Reproduce each of the following lines verbatim, without any alteration.

**Lines excerpted from a collection**
◆ ◆ ◆ ◆
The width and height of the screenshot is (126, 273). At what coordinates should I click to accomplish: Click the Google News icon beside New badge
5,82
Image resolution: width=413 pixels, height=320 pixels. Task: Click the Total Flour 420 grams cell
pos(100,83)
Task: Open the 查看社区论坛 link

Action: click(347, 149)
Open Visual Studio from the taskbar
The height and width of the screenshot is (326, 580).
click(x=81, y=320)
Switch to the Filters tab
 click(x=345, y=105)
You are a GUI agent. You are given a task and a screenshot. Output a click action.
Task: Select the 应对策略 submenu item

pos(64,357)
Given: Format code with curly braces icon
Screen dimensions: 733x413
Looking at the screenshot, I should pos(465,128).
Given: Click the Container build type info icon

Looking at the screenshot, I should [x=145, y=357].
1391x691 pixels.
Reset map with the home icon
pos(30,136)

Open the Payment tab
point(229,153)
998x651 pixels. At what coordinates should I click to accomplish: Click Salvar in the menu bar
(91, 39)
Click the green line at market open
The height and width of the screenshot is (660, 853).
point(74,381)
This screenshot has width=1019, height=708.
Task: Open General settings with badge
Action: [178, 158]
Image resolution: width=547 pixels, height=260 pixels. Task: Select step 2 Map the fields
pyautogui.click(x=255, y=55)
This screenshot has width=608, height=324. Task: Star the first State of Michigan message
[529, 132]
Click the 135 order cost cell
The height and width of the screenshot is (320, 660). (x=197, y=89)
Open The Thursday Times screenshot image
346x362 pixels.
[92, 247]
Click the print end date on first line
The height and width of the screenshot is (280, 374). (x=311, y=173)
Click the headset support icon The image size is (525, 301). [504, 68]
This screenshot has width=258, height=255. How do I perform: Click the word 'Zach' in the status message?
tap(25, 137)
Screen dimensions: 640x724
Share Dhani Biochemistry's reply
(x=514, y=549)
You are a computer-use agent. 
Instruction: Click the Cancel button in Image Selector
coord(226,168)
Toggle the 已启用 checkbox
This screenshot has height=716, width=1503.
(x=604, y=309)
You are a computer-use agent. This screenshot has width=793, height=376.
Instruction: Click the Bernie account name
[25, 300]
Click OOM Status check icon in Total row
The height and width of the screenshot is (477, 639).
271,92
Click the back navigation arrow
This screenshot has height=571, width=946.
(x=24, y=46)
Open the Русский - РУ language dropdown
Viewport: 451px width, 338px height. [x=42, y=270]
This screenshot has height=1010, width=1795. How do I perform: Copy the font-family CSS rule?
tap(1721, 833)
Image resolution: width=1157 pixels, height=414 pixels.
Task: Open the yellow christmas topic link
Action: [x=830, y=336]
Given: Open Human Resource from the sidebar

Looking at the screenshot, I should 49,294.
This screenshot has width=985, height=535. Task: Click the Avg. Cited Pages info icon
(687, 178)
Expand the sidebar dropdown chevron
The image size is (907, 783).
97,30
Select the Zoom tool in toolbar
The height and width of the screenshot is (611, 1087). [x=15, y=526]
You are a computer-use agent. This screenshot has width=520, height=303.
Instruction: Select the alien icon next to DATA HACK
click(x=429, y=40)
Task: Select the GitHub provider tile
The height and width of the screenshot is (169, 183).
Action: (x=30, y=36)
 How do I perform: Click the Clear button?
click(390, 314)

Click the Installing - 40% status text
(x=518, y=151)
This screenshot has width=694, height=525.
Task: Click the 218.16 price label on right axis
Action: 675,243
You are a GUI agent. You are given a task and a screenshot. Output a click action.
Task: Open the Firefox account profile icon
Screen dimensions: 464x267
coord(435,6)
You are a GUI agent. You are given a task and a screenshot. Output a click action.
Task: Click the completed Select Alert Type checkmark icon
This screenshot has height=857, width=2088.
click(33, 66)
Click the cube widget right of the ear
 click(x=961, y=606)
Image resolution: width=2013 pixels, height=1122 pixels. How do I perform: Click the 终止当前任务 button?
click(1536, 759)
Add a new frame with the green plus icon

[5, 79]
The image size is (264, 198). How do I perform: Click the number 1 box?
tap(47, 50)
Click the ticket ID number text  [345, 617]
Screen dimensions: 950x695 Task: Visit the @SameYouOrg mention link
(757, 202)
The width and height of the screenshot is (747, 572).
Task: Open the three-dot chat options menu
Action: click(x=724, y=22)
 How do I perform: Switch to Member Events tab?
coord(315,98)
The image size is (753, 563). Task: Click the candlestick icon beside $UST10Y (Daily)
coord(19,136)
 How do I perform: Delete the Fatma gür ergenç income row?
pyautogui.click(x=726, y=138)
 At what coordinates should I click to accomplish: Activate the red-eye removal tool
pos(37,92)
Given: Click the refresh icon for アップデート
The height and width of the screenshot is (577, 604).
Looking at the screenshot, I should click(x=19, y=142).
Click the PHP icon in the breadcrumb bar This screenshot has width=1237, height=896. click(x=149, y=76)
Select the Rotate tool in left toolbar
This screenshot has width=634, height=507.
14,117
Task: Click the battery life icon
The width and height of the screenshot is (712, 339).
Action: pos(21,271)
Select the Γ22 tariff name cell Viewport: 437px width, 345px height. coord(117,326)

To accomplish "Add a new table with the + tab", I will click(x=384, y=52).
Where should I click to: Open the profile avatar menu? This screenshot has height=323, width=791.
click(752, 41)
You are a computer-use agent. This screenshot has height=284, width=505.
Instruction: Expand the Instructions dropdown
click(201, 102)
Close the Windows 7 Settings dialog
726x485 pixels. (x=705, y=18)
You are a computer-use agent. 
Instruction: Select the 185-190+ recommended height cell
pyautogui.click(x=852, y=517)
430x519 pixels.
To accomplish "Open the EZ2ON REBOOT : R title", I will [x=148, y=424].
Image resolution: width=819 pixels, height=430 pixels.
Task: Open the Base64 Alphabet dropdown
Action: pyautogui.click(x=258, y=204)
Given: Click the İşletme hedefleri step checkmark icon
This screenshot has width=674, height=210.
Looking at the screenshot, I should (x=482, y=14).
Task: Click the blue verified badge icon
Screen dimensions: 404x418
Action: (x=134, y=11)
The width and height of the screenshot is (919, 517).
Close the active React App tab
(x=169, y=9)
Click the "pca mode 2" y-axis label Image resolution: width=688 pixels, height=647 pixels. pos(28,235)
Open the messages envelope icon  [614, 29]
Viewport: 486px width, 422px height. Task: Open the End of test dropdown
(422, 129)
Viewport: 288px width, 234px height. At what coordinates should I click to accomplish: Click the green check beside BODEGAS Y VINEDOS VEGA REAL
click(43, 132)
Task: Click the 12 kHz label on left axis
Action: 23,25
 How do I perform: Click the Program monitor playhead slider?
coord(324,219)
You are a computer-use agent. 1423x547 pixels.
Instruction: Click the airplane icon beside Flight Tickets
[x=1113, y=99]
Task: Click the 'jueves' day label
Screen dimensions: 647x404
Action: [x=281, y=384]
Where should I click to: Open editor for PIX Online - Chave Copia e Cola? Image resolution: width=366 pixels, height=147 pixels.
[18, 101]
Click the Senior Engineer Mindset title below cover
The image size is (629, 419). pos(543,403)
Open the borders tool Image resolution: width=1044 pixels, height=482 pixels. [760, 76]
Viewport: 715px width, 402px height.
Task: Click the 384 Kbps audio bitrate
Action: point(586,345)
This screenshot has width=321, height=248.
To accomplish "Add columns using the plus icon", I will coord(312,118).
◆ ◆ ◆ ◆
**Solution to the exercise**
The width and height of the screenshot is (126, 273). At what coordinates should I click to accomplish: Click the Google News icon beside New badge
5,82
Image resolution: width=413 pixels, height=320 pixels. Task: Click the Total Flour 420 grams cell
pos(100,83)
Task: Open the 查看社区论坛 link

Action: click(347, 149)
Open Visual Studio from the taskbar
The height and width of the screenshot is (326, 580).
click(x=81, y=320)
Switch to the Filters tab
 click(x=345, y=105)
You are a GUI agent. You are given a task and a screenshot. Output a click action.
Task: Select the 应对策略 submenu item

pos(64,357)
Given: Format code with curly braces icon
Screen dimensions: 733x413
Looking at the screenshot, I should pos(465,128).
Given: Click the Container build type info icon

Looking at the screenshot, I should [x=145, y=357].
1391x691 pixels.
Reset map with the home icon
pos(30,136)

Open the Payment tab
point(229,153)
998x651 pixels. At what coordinates should I click to accomplish: Click Salvar in the menu bar
(91, 39)
Click the green line at market open
The height and width of the screenshot is (660, 853).
point(74,381)
This screenshot has width=1019, height=708.
Task: Open General settings with badge
Action: [178, 158]
Image resolution: width=547 pixels, height=260 pixels. Task: Select step 2 Map the fields
pyautogui.click(x=255, y=55)
This screenshot has width=608, height=324. Task: Star the first State of Michigan message
[529, 132]
Click the 135 order cost cell
The height and width of the screenshot is (320, 660). (x=197, y=89)
Open The Thursday Times screenshot image
346x362 pixels.
[92, 247]
Click the print end date on first line
The height and width of the screenshot is (280, 374). (x=311, y=173)
Click the headset support icon The image size is (525, 301). [504, 68]
This screenshot has width=258, height=255. How do I perform: Click the word 'Zach' in the status message?
tap(25, 137)
Screen dimensions: 640x724
Share Dhani Biochemistry's reply
(x=514, y=549)
You are a computer-use agent. 
Instruction: Click the Cancel button in Image Selector
coord(226,168)
Toggle the 已启用 checkbox
This screenshot has height=716, width=1503.
(x=604, y=309)
You are a computer-use agent. This screenshot has width=793, height=376.
Instruction: Click the Bernie account name
[25, 300]
Click OOM Status check icon in Total row
The height and width of the screenshot is (477, 639).
271,92
Click the back navigation arrow
This screenshot has height=571, width=946.
(x=24, y=46)
Open the Русский - РУ language dropdown
Viewport: 451px width, 338px height. [x=42, y=270]
This screenshot has height=1010, width=1795. How do I perform: Copy the font-family CSS rule?
tap(1721, 833)
Image resolution: width=1157 pixels, height=414 pixels.
Task: Open the yellow christmas topic link
Action: [x=830, y=336]
Given: Open Human Resource from the sidebar

Looking at the screenshot, I should 49,294.
This screenshot has width=985, height=535. Task: Click the Avg. Cited Pages info icon
(687, 178)
Expand the sidebar dropdown chevron
The image size is (907, 783).
97,30
Select the Zoom tool in toolbar
The height and width of the screenshot is (611, 1087). [x=15, y=526]
You are a computer-use agent. This screenshot has width=520, height=303.
Instruction: Select the alien icon next to DATA HACK
click(x=429, y=40)
Task: Select the GitHub provider tile
The height and width of the screenshot is (169, 183).
Action: (x=30, y=36)
 How do I perform: Click the Clear button?
click(390, 314)

Click the Installing - 40% status text
(x=518, y=151)
This screenshot has width=694, height=525.
Task: Click the 218.16 price label on right axis
Action: 675,243
You are a GUI agent. You are given a task and a screenshot. Output a click action.
Task: Open the Firefox account profile icon
Screen dimensions: 464x267
coord(435,6)
You are a GUI agent. You are given a task and a screenshot. Output a click action.
Task: Click the completed Select Alert Type checkmark icon
This screenshot has height=857, width=2088.
click(33, 66)
Click the cube widget right of the ear
 click(x=961, y=606)
Image resolution: width=2013 pixels, height=1122 pixels. How do I perform: Click the 终止当前任务 button?
click(1536, 759)
Add a new frame with the green plus icon

[5, 79]
The image size is (264, 198). How do I perform: Click the number 1 box?
tap(47, 50)
Click the ticket ID number text  [345, 617]
Screen dimensions: 950x695 Task: Visit the @SameYouOrg mention link
(757, 202)
The width and height of the screenshot is (747, 572).
Task: Open the three-dot chat options menu
Action: click(x=724, y=22)
 How do I perform: Switch to Member Events tab?
coord(315,98)
The image size is (753, 563). Task: Click the candlestick icon beside $UST10Y (Daily)
coord(19,136)
 How do I perform: Delete the Fatma gür ergenç income row?
pyautogui.click(x=726, y=138)
 At what coordinates should I click to accomplish: Activate the red-eye removal tool
pos(37,92)
Given: Click the refresh icon for アップデート
The height and width of the screenshot is (577, 604).
Looking at the screenshot, I should click(x=19, y=142).
Click the PHP icon in the breadcrumb bar This screenshot has width=1237, height=896. click(x=149, y=76)
Select the Rotate tool in left toolbar
This screenshot has width=634, height=507.
14,117
Task: Click the battery life icon
The width and height of the screenshot is (712, 339).
Action: pos(21,271)
Select the Γ22 tariff name cell Viewport: 437px width, 345px height. coord(117,326)

To accomplish "Add a new table with the + tab", I will click(x=384, y=52).
Where should I click to: Open the profile avatar menu? This screenshot has height=323, width=791.
click(752, 41)
You are a computer-use agent. This screenshot has height=284, width=505.
Instruction: Expand the Instructions dropdown
click(201, 102)
Close the Windows 7 Settings dialog
726x485 pixels. (x=705, y=18)
You are a computer-use agent. 
Instruction: Select the 185-190+ recommended height cell
pyautogui.click(x=852, y=517)
430x519 pixels.
To accomplish "Open the EZ2ON REBOOT : R title", I will [x=148, y=424].
Image resolution: width=819 pixels, height=430 pixels.
Task: Open the Base64 Alphabet dropdown
Action: pyautogui.click(x=258, y=204)
Given: Click the İşletme hedefleri step checkmark icon
This screenshot has width=674, height=210.
Looking at the screenshot, I should (x=482, y=14).
Task: Click the blue verified badge icon
Screen dimensions: 404x418
Action: (x=134, y=11)
The width and height of the screenshot is (919, 517).
Close the active React App tab
(x=169, y=9)
Click the "pca mode 2" y-axis label Image resolution: width=688 pixels, height=647 pixels. pos(28,235)
Open the messages envelope icon  [614, 29]
Viewport: 486px width, 422px height. Task: Open the End of test dropdown
(422, 129)
Viewport: 288px width, 234px height. At what coordinates should I click to accomplish: Click the green check beside BODEGAS Y VINEDOS VEGA REAL
click(43, 132)
Task: Click the 12 kHz label on left axis
Action: 23,25
 How do I perform: Click the Program monitor playhead slider?
coord(324,219)
You are a computer-use agent. 1423x547 pixels.
Instruction: Click the airplane icon beside Flight Tickets
[x=1113, y=99]
Task: Click the 'jueves' day label
Screen dimensions: 647x404
Action: [x=281, y=384]
Where should I click to: Open editor for PIX Online - Chave Copia e Cola? Image resolution: width=366 pixels, height=147 pixels.
[18, 101]
Click the Senior Engineer Mindset title below cover
The image size is (629, 419). pos(543,403)
Open the borders tool Image resolution: width=1044 pixels, height=482 pixels. [760, 76]
Viewport: 715px width, 402px height.
Task: Click the 384 Kbps audio bitrate
Action: point(586,345)
This screenshot has width=321, height=248.
To accomplish "Add columns using the plus icon", I will coord(312,118).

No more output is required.